[Foto: Bangladesh/ Bryon Lippincott/ Flickr]
O Fundo Verde, criado em 2010, jamais destinou a quantidade de recursos prometida para países pobres e em desenvolvimento; setor privado tem papel crescente na concessão de investimentos
Esta reportagem integra a série Na Rota da COP 27, com a cobertura dos principais temas da Conferência do Clima no Egito
Por Renato Grandelle*
Lidar com a crise climática pressupõe reorientar a economia mundial, promovendo, por exemplo, a transição das fontes de energia fóssil por renováveis, como a solar e a eólica, e combatendo o desmatamento. Envolve também uma agenda de adaptação, adequando a infraestrutura nos mais diversos níveis, desde a construção de barreiras contra o aumento do nível do mar até alterações em sistemas de plantio. São iniciativas que envolvem investimentos vultosos, muito superiores às condições econômicas dos países pobres e em desenvolvimento.
Até agora, a ajuda prometida pelas nações desenvolvidas pouco saiu do papel. E, embora a situação mundial seja cada vez mais urgente, nada indica que o financiamento verde deve avançar significativamente na Conferência das Partes das Nações Unidas sobre Mudança Climática (COP 27) de Sharm El Sheikh, no Egito, em novembro, segundo especialistas entrevistados pela Página22.

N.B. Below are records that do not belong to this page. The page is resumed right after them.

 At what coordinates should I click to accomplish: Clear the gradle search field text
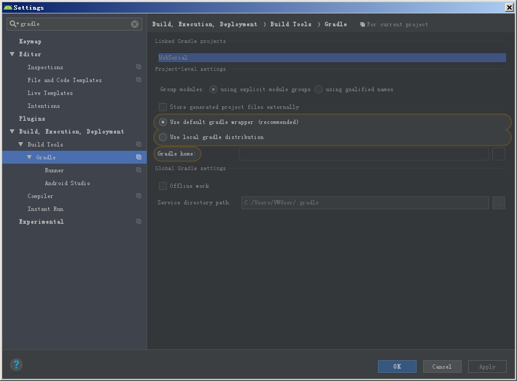[135, 24]
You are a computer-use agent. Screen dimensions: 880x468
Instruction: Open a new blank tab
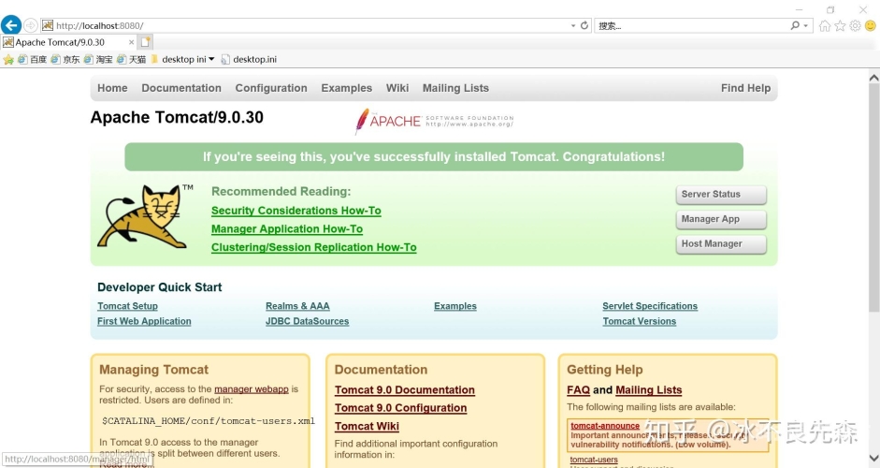click(x=146, y=42)
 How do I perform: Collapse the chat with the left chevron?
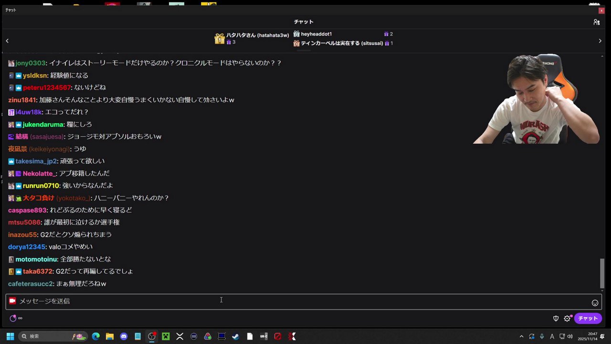click(x=7, y=41)
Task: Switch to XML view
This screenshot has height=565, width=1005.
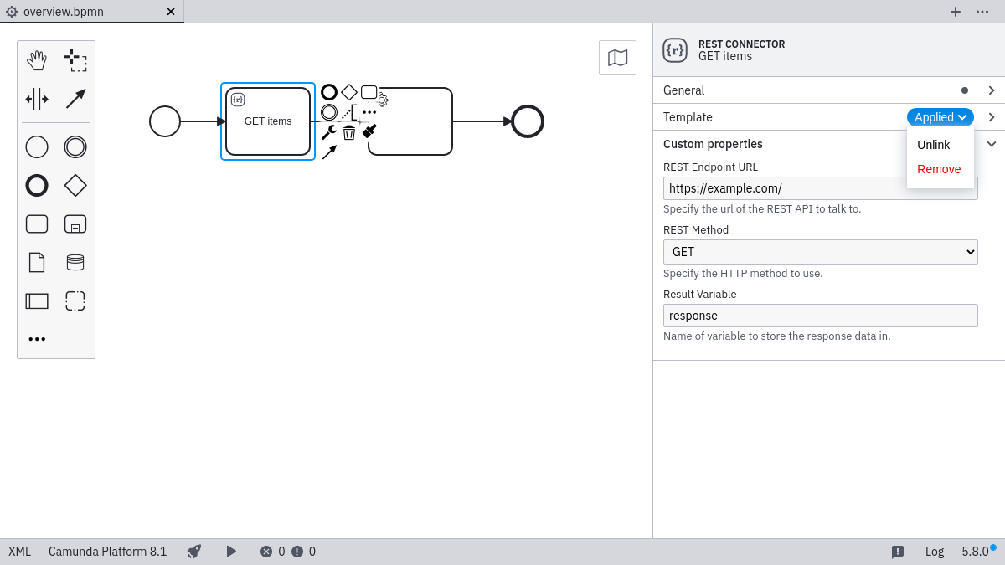Action: click(x=19, y=552)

Ainda em 2009, os países ricos comprometeram-se, pelo Acordo de Copenhague, a destinar US$ 100 bilhões por ano a partir de 2020 para que as nações em desenvolvimento implementassem ações de mitigação e adaptação contra a mudança climática. Em 2010, foi criado o Fundo Verde, principal mecanismo para concentrar as doações e a distribuição de recursos. A movimentação do caixa, porém, jamais chegou perto do valor prometido. As rusgas entre grandes potências e a perspectiva de crise econômica sinalizam que o debate sobre o financiamento climático pode ser mais uma vez adiado para a COP seguinte, como se tornou praxe ao longo das conferências em toda a década passada.
“Havia a expectativa de que a COP 27 criasse um mecanismo de perdas e danos [um suporte técnico e financeiro para regiões vulneráveis]”, lembra o climatologista Carlos Nobre, pesquisador sênior do Instituto de Estudos Avanços da Universidade de São Paulo (USP). “No entanto, vivemos hoje o nascimento de uma nova Guerra Fria, com o acirramento das tensões políticas entre Estados Unidos e China. É provável que o debate climático perca a relevância, principalmente entre os países ricos, que deveriam financiar a transição rumo a uma economia sustentável”, diz.
Nobre ressalta que o montante já mobilizado pelo Fundo Verde, além de não cumprir as expectativas, também teve sua finalidade desvirtuada, atrasando as reformas necessárias nos países pobres. Na maioria das vezes, ressalta, os recursos foram liberados como empréstimo, e não doações. Também foi direcionado um percentual muito pequeno, cerca de 20%, para iniciativas de adaptação, ações necessárias para aumentar a resiliência aos extremos climáticos.
Embora o momento político não esteja a favor de suas demandas, os países pobres e em desenvolvimento fazem questão de levar a pauta à mesa de negociações, e com reivindicações cada vez mais ambiciosas. Para o grupo, o Fundo Verde, que jamais acumulou US$ 100 bilhões, deve atualizar as suas metas e distribuir até US$ 700 bilhões por ano às nações carentes de investimentos.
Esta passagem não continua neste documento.